■ **Exercise materials**
───

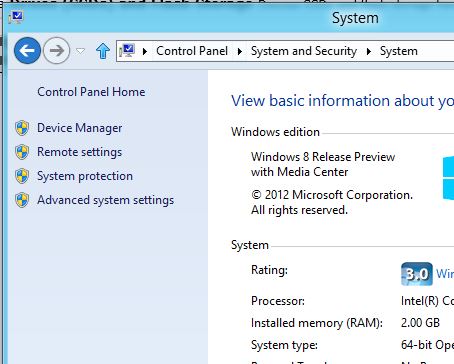This screenshot has width=454, height=364.
Task: Open the recent locations dropdown arrow
Action: pos(80,51)
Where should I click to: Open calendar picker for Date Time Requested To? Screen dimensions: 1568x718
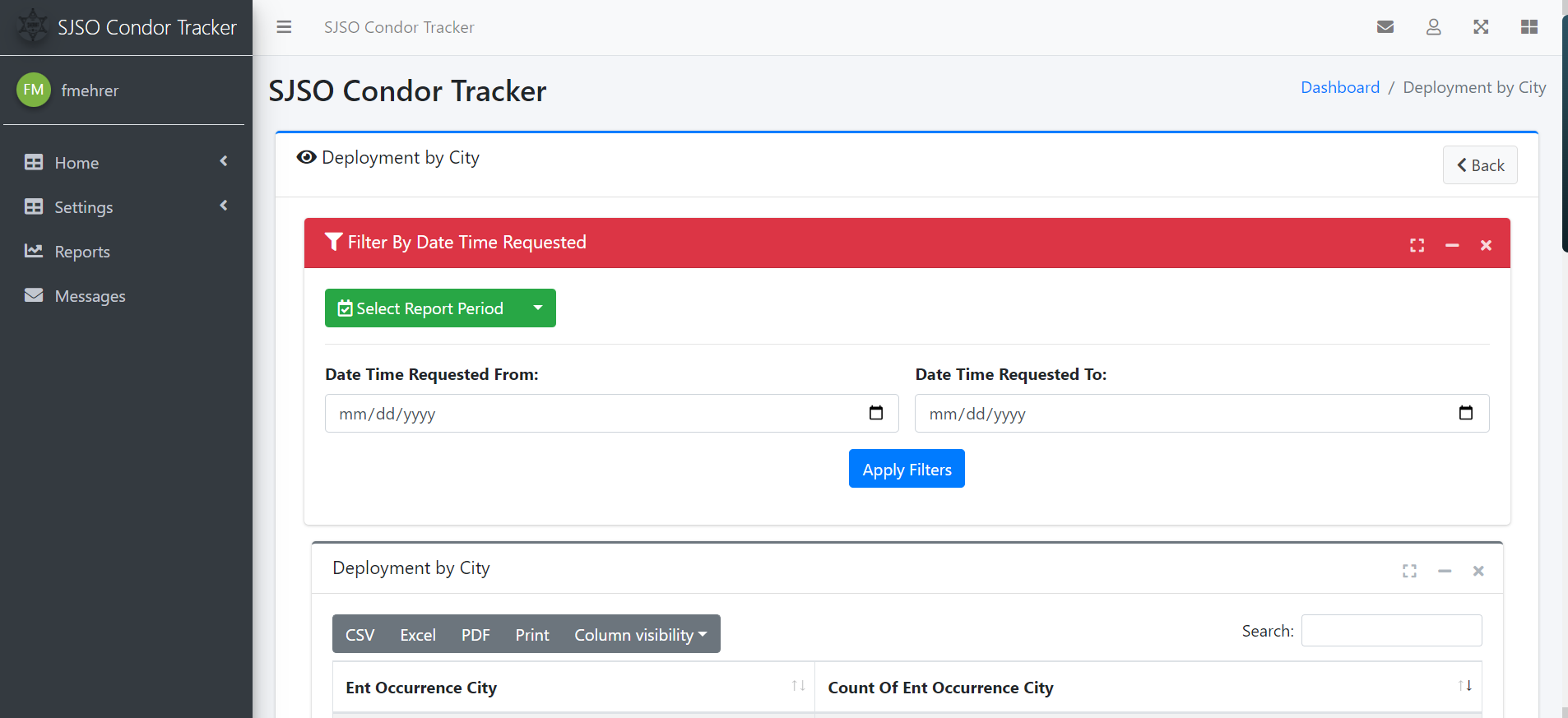click(1465, 413)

───

■ **Exercise**
An exact copy is needed of every line from the line containing "Where should I" to the last line of the records; pictures stay out of it.

■ **Answer box**
Where should I click to: Open calendar picker for Date Time Requested To? Screen dimensions: 1568x718
click(1465, 413)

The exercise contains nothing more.